Once, a long time ago, I instituted a policy whereby any deployment of our internally developed systems was moved into production as source code. The installation scripts included building the system, as well as installing it. "Moving into production" is often called "deployment", but we now refer to it as software promotion because there are actually a whole series of environments that software gets moved into -- and only the last one is production. The set of environments varies a little, but usually consists of: systems test, integration test, performance test, user acceptance test, and (finally) production. All software traverses this gauntlet -- each move is a "promotion".

And ever since those early years, that software journey is always made by object code. Testing (and production) environments do not even include the build tools which would make it possible to work with the source. Linux vendors do the same. I.e. software is distributed as RPMs or DEBs which are binary. Yes, I know about Gentoo, and yes, the source for those RPMs or DEBs are available. But in the commercial universe, we prefer to deal with binaries -- even when the source is available.

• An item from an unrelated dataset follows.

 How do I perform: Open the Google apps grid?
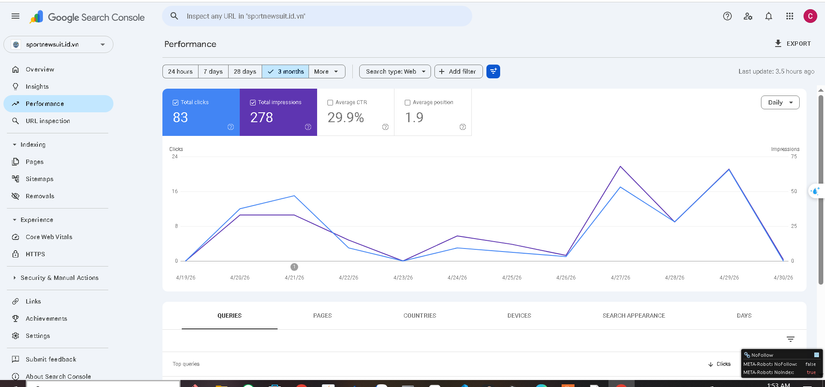click(789, 16)
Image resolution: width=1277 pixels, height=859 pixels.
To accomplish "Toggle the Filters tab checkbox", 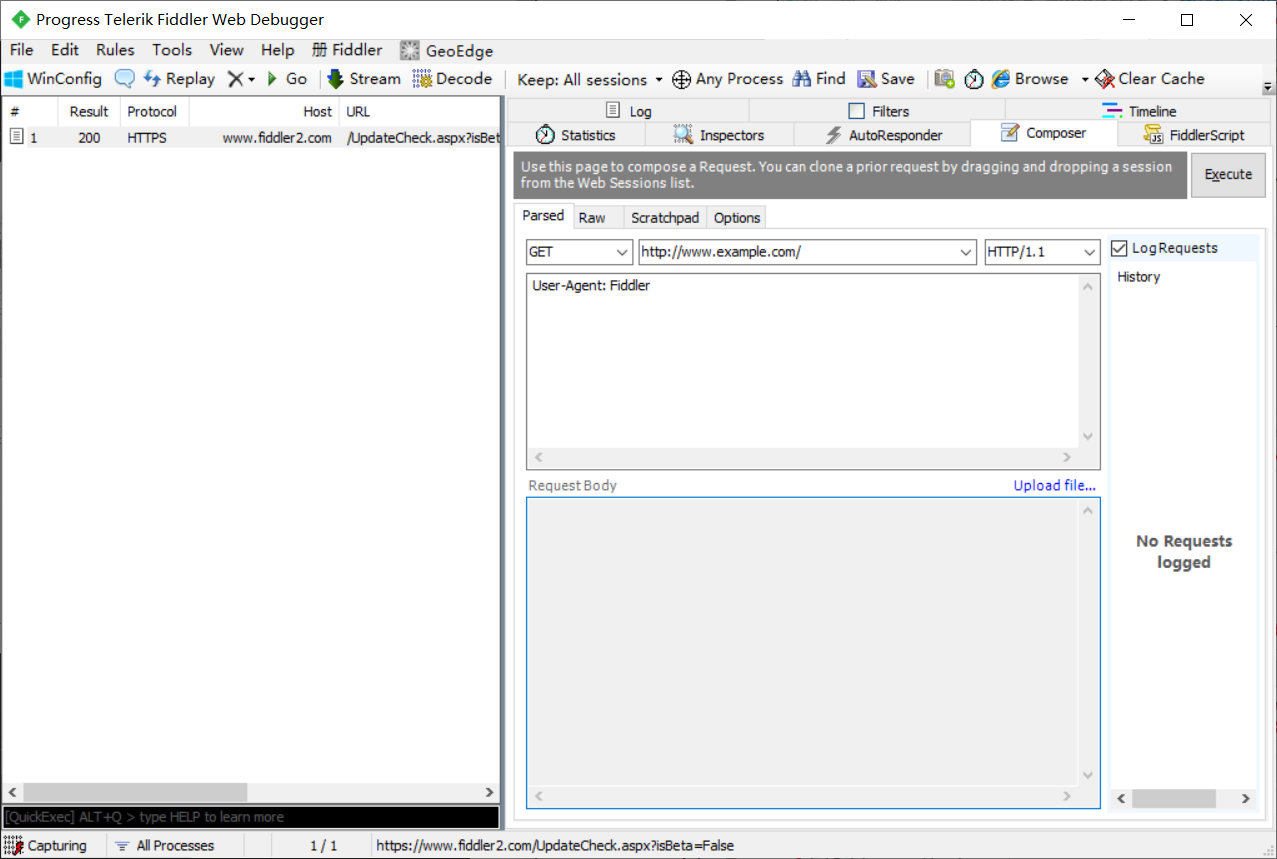I will click(856, 111).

Never mind open source -- even our own source.

This doesn't just affect the act of software promotion. The development tools are not even available in the production (and test) environments. So the binaries are not even compiled with debugging information. You're not supposed to debug code in production. Or test. That's for development.

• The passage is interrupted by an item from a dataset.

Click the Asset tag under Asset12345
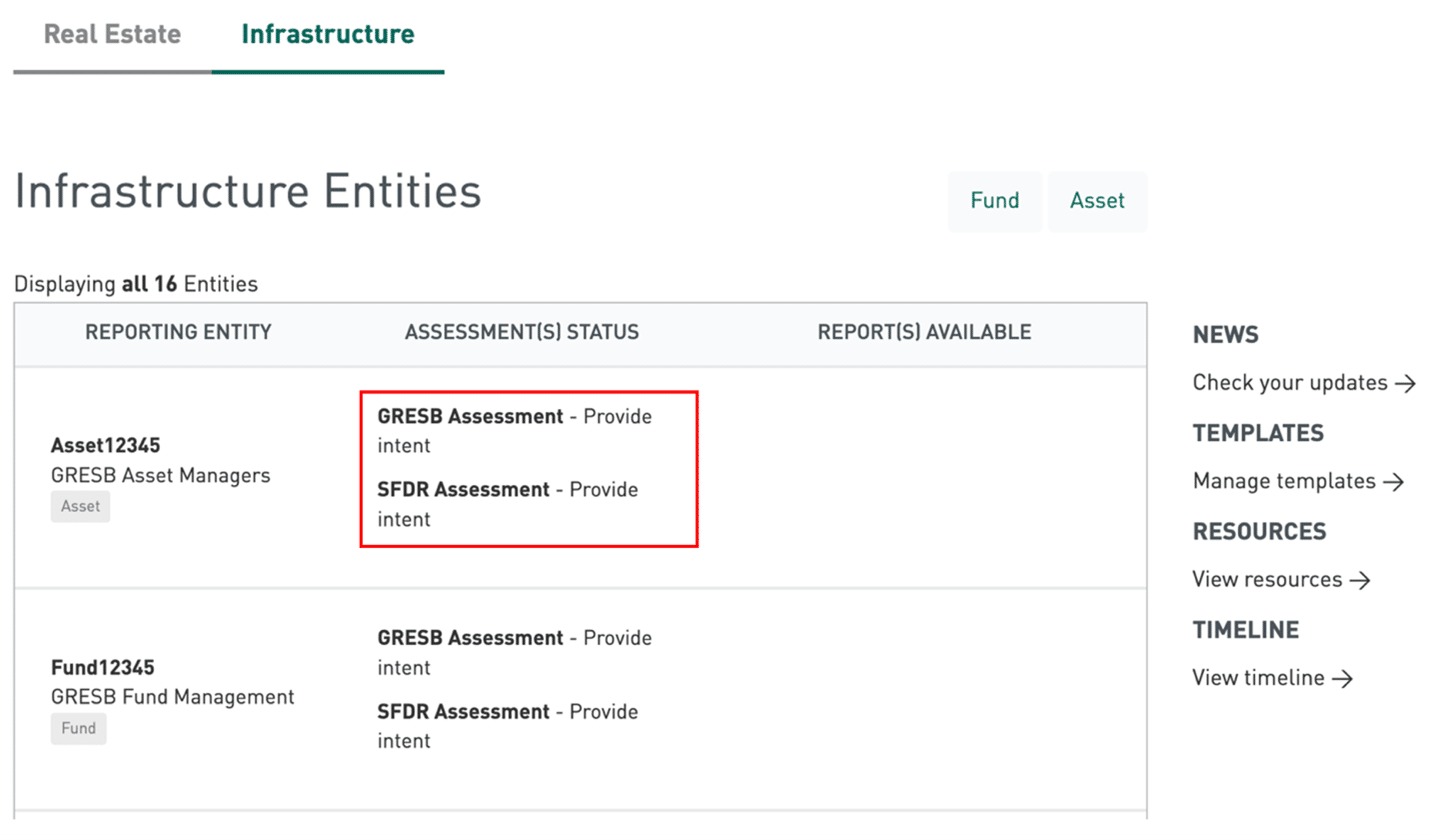This screenshot has width=1430, height=835. tap(80, 507)
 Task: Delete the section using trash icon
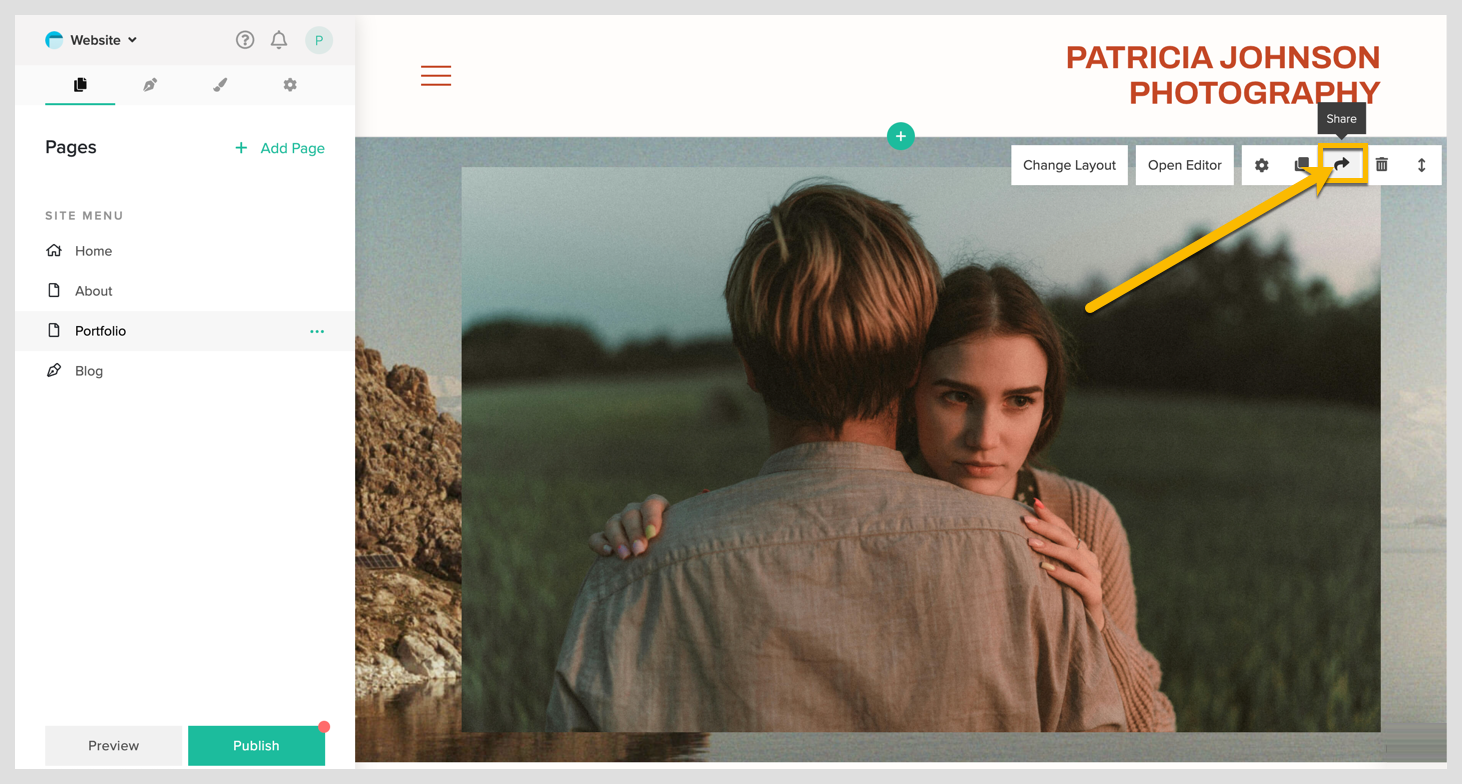1381,165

This is a deeply rooted bias. I worked briefly for an enterprise software company. During that time, I was trouble shooting a bug caused by a race condition between two threads. I eventually tracked it down -- and had a number of breakpoints set so that I could run the program, stop the two threads at just the right spots -- resume in the right order, and generate the bug -- breaking right where one could inspect the faulty values. I walked over to the cube for the developer responsible for that module and asked him to walk back to mine so I could show him the sequence.

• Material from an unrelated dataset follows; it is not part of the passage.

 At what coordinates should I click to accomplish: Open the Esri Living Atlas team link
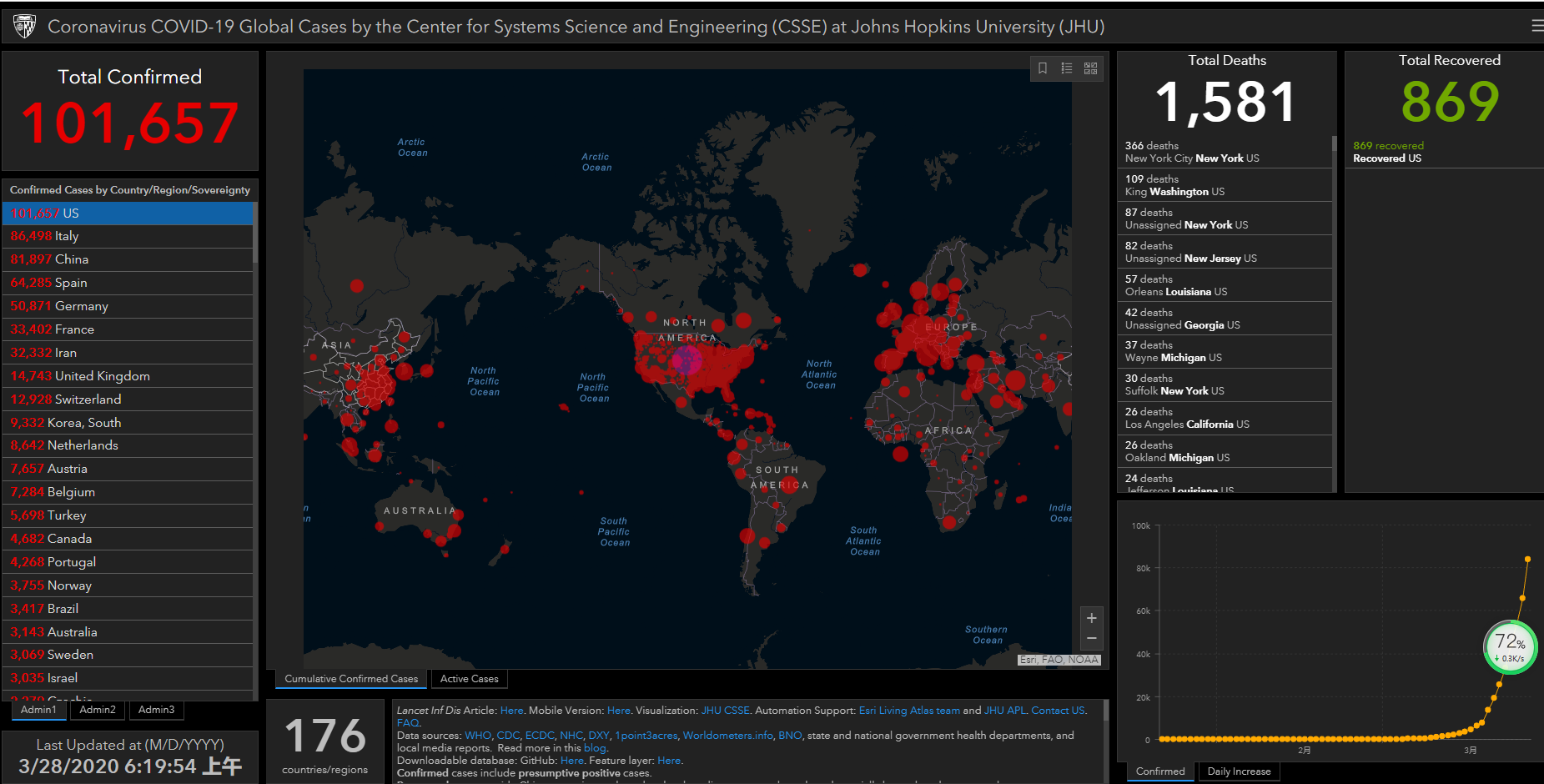[909, 711]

"E-mail me the logs", he said. Try as I might, I couldn't get him to take a look at the debugger. That's just not the way it's done. Problems are found by examining the logs. Subtle problems are found by cranking up the log level -- generating more verbose logs -- and examining the logs more intently. Developers look at source code -- during development. Once you move into testing and production, everybody (developers and administrators and operators) looks at logs.

Why is that? Why is software promotion (or deployment) such a binary affair? Why don't we have compilers and build tools and debuggers installed in production?

Certainly, in a large IT environment, the whole point is to have the software in production -- and to operate and trouble-shoot it there. If it is standard practice in most system environments (production and test) to *not* have the source -- or any of the source-related tools -- what does that say about the significance or importance of access to the source code for operations or testing?

So, if I'm not developing an operating system (or database, or application server) -- but merely testing one, or running it, and my IT organization doesn't use source code in test or production for even internally developed applications, why would an open source system be any different than a closed source one? And if it should be different, how would I use the source in production? Or even testing?